Objectives: A recent meta-analysis concluded that multicomponent treatments are effective for some fibromyalgia (FM) symptoms. The objective of this study was to examine whether a psychoeducational intervention implemented in primary care is more effective than usual care for improving the functional status of patients with FM.
Methods: This study was based on a randomized controlled trial. The 484 patients with FM included in a database of the Viladecans Hospital (Barcelona, Spain) were eligible for screening. Finally, 108 patients were randomly assigned to the intervention and 108 patients were assigned to usual care. The intervention comprised nine 2-hour sessions (5 sessions of education and 4 sessions of autogenic relaxation). The patients were assessed before and after the intervention with a battery of instruments (measuring sociodemographic data, medical comorbidities, functional status, trait anxiety, and social desirability).
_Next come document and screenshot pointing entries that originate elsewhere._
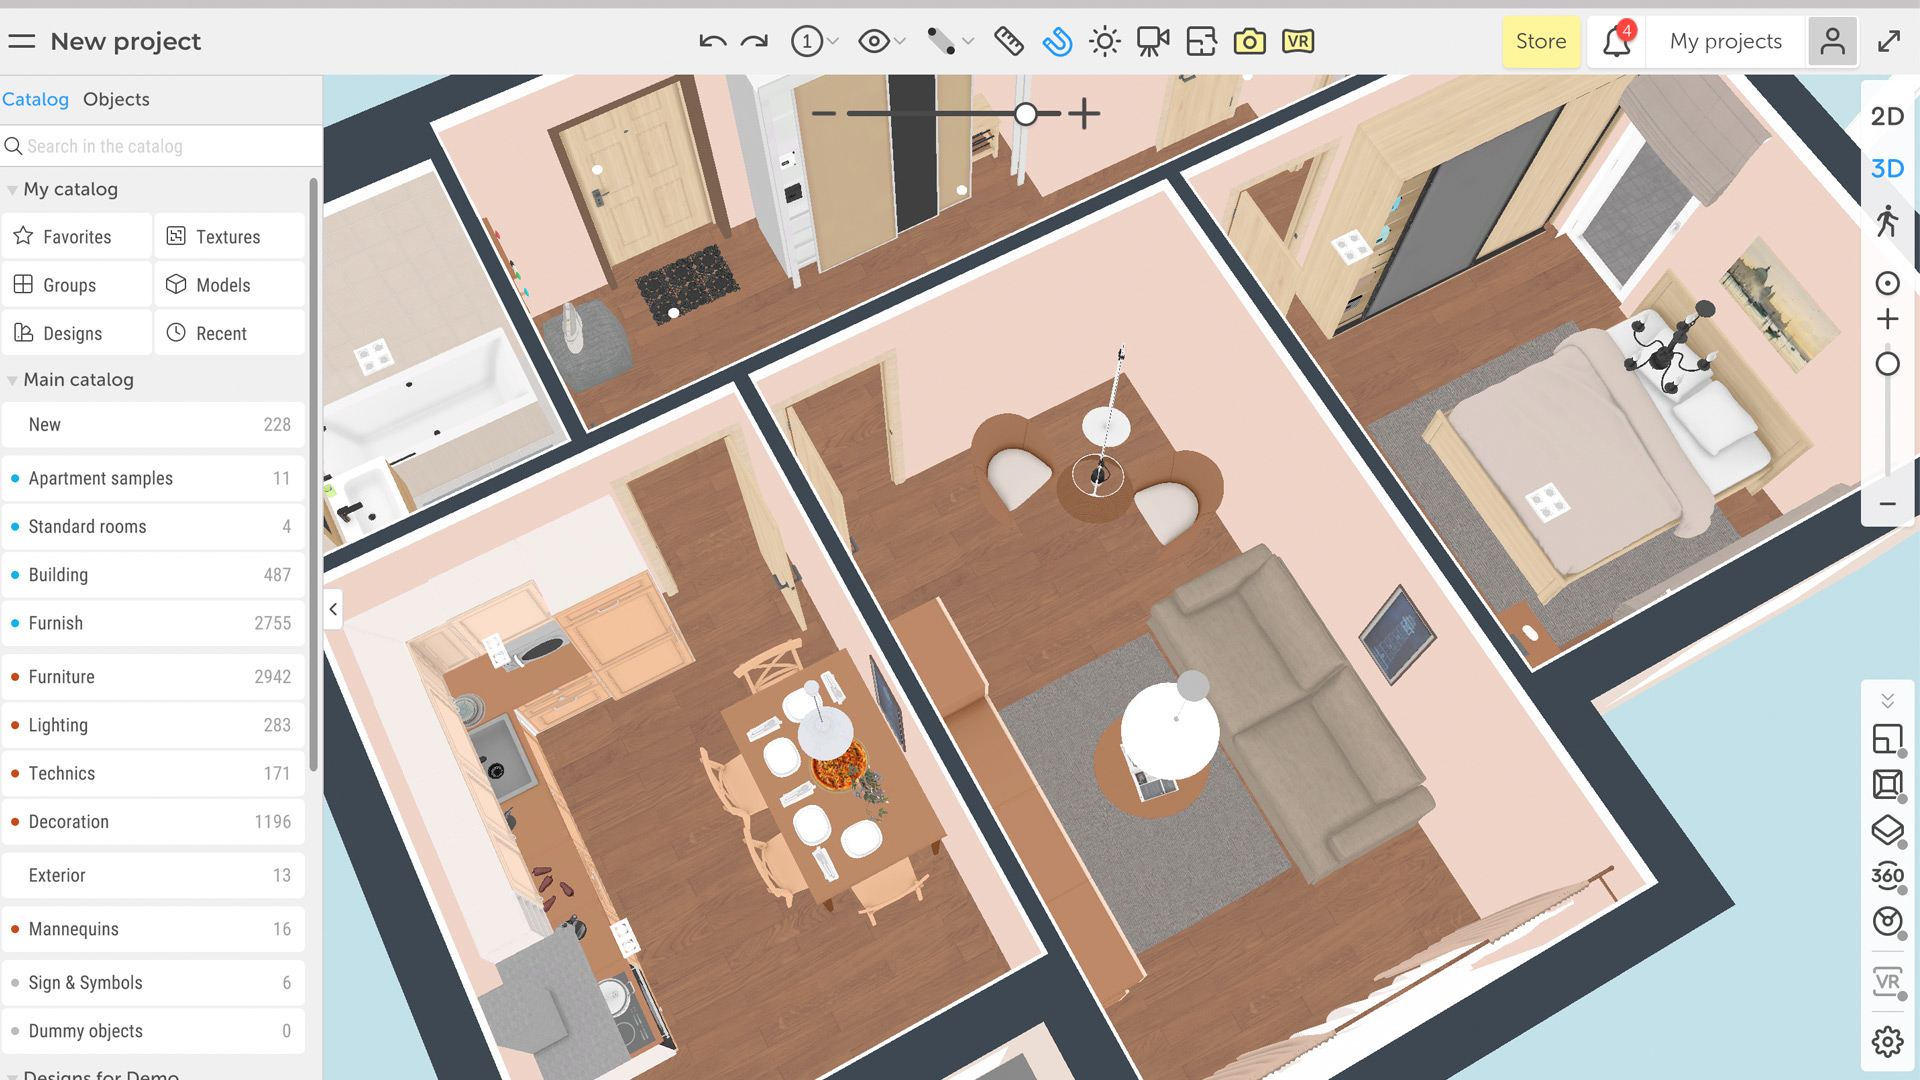Click the Store button

pyautogui.click(x=1540, y=41)
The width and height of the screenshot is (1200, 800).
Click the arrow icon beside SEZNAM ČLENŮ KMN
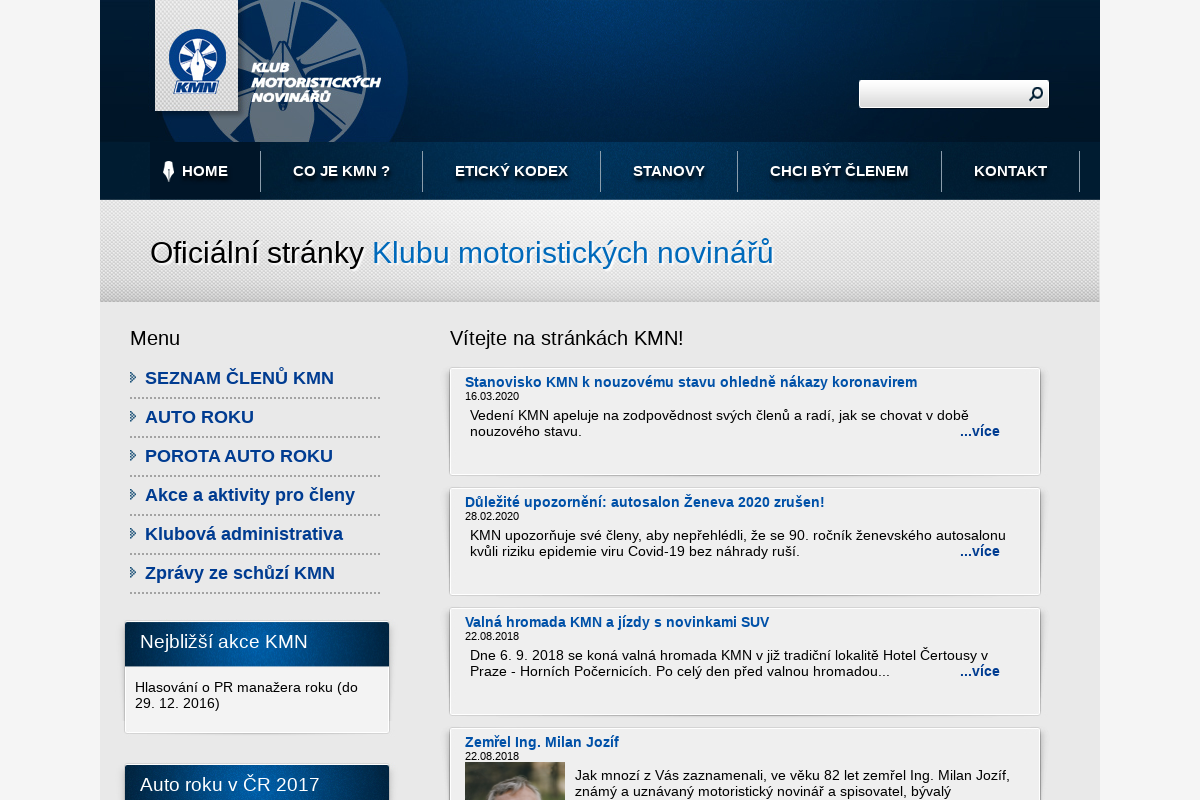pos(133,378)
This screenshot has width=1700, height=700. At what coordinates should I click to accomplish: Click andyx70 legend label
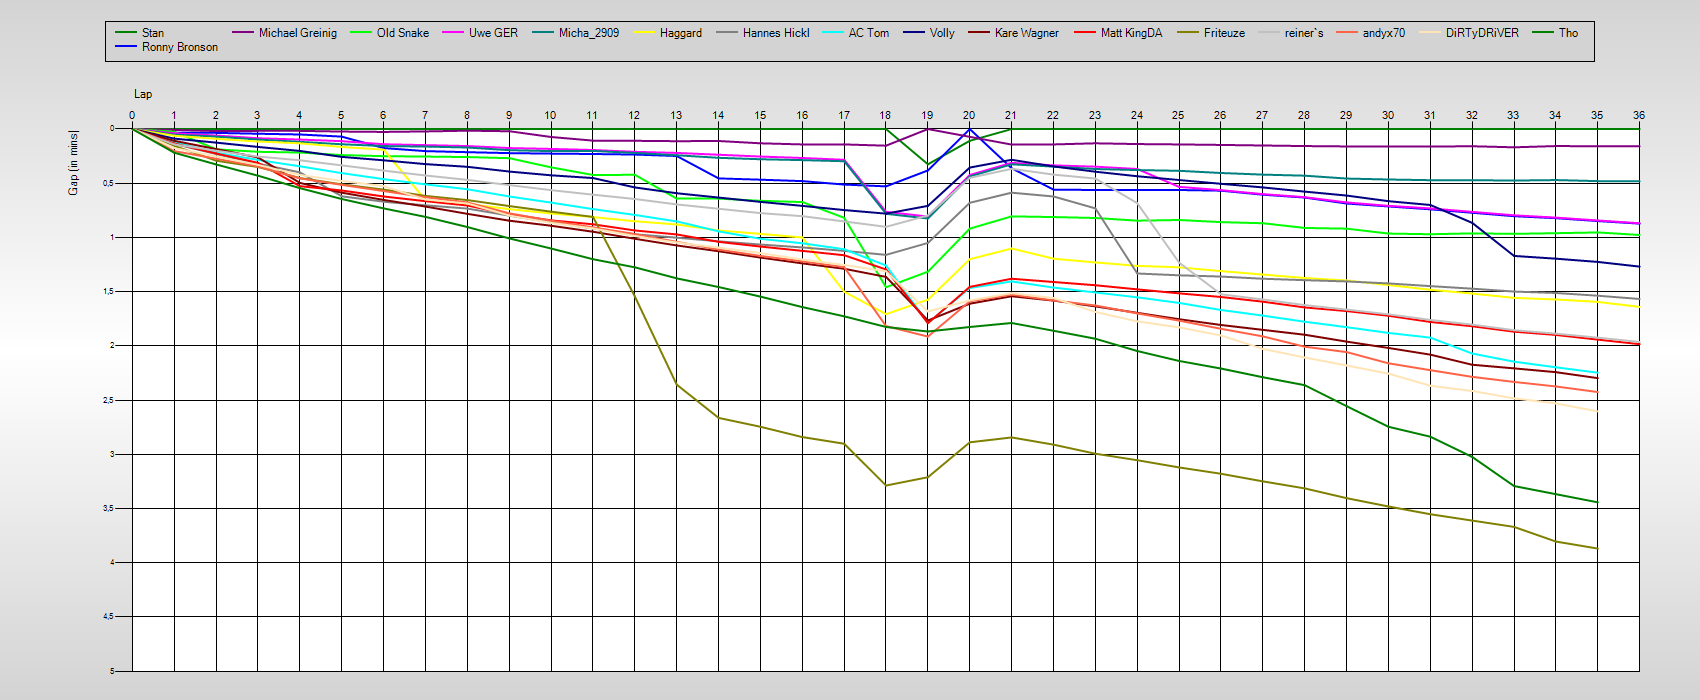click(x=1383, y=33)
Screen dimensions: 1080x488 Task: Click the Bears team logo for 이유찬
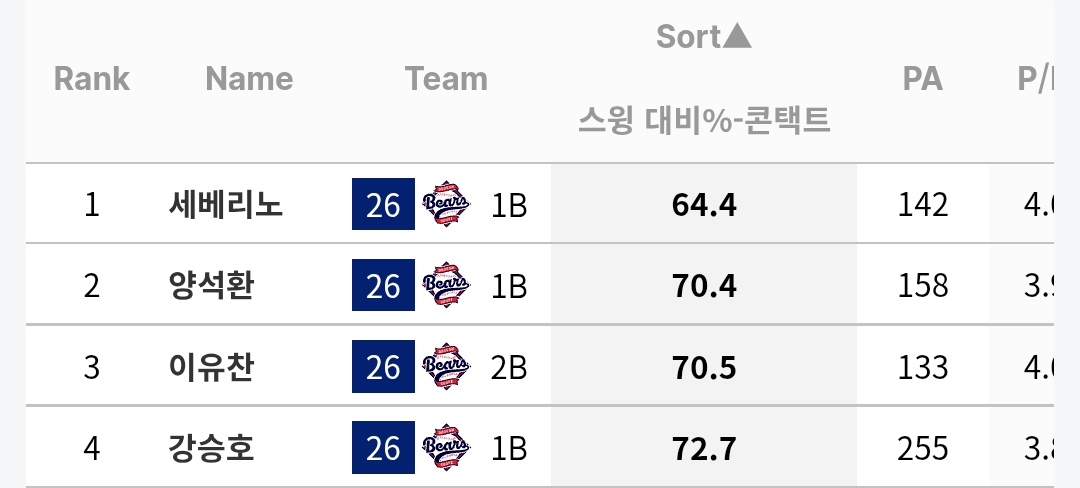click(x=446, y=366)
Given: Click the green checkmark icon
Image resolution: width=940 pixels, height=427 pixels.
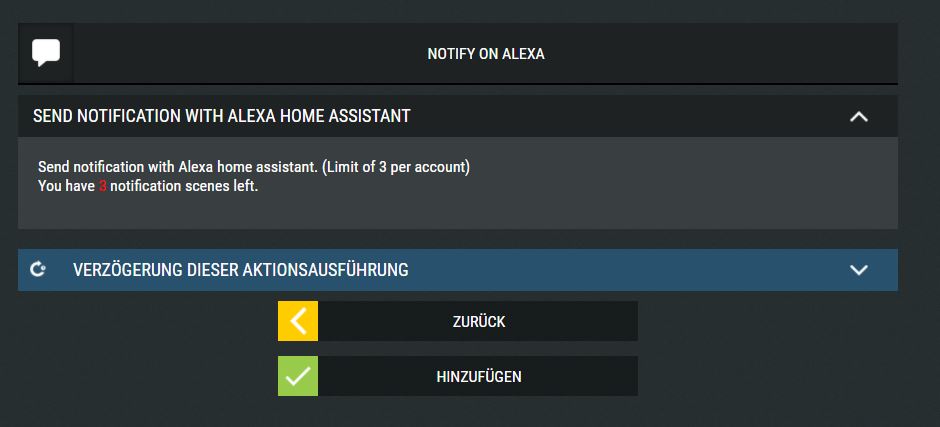Looking at the screenshot, I should [x=298, y=376].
Results: The posttreatment drop-out rate was 9.7% (intervention: 6.5%; control: 13%). The intention-to-treat analyses showed significant differences between the groups at posttreatment: the intervention group improved in physical impairment, days not feeling well, pain, general fatigue, morning fatigue, stiffness, anxiety, and depression (medium effect size in most cases). The patients who responded to the intervention reported less trait anxiety at baseline than nonresponders. The absolute risk reduction with the intervention was 36.1% (95% confidence interval: 23.3-48.8) and the number needed to treat was 3 (95% confidence interval: 2.0-4.3).
Discussion: A 2-month psychoeducational intervention improves the functional status of FM patients to a greater extent than usual care, at least in the short-term. The social desirability bias did not explain the reported outcomes. Trait anxiety was associated with response to treatment.
Trial registration: ClinicalTrials.gov NCT00550966.